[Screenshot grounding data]
-=-=-
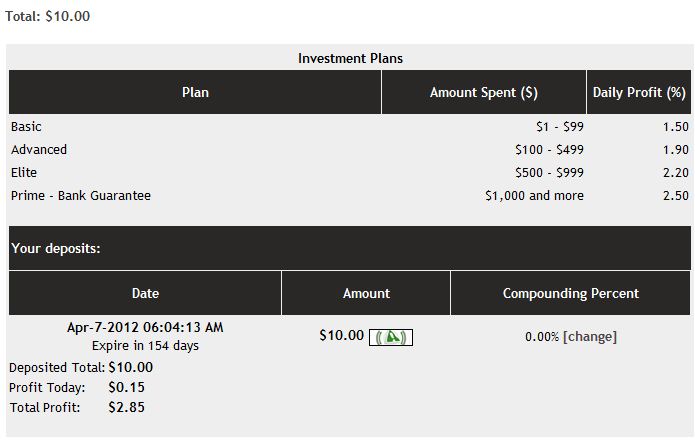The image size is (695, 444).
Task: Click the 2.50 daily profit value
Action: pos(675,196)

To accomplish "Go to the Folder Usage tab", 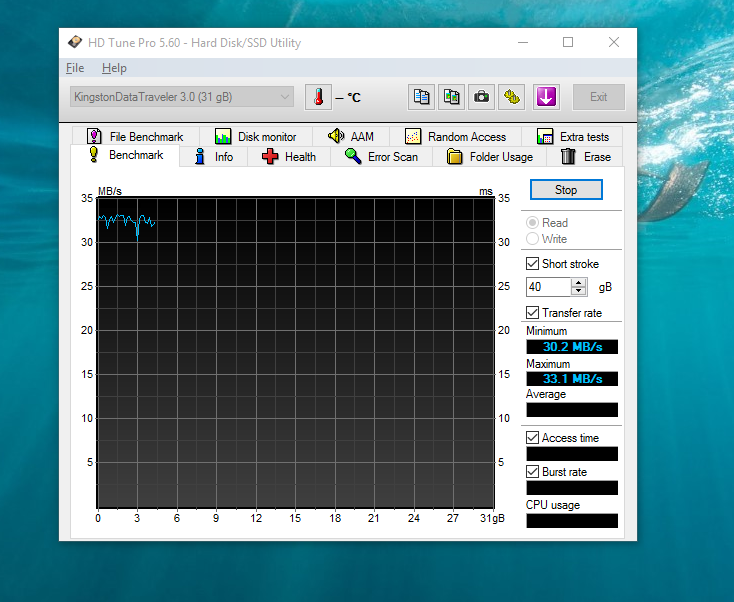I will click(490, 157).
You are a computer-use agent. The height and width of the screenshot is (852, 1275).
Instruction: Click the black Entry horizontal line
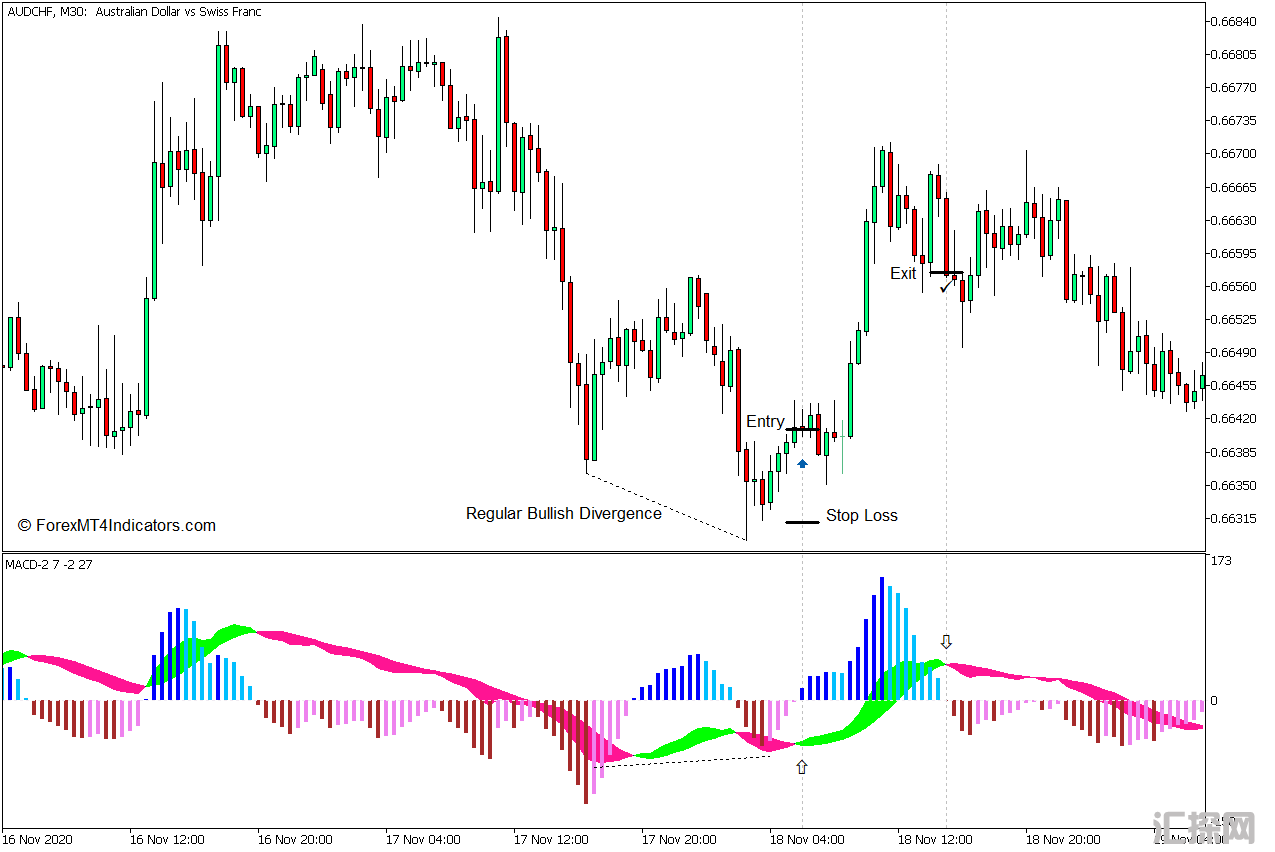802,429
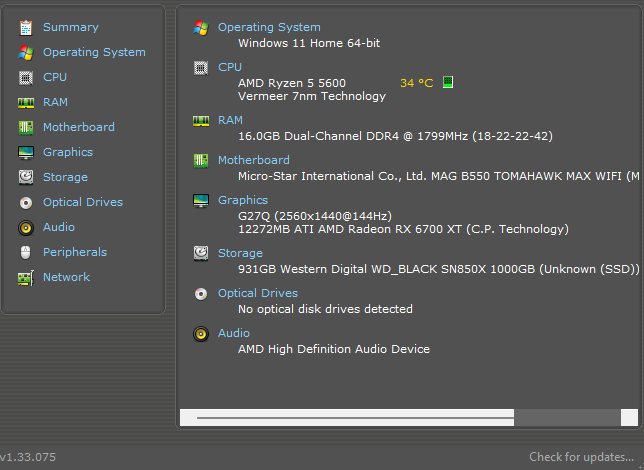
-=-=-
I need the lines from the one containing "Instruction: Click the" through the end of the records retyped exactly, with the pictures left out.

## RESULT FOR THIS TASK
Instruction: Click the black Entry horizontal line
802,429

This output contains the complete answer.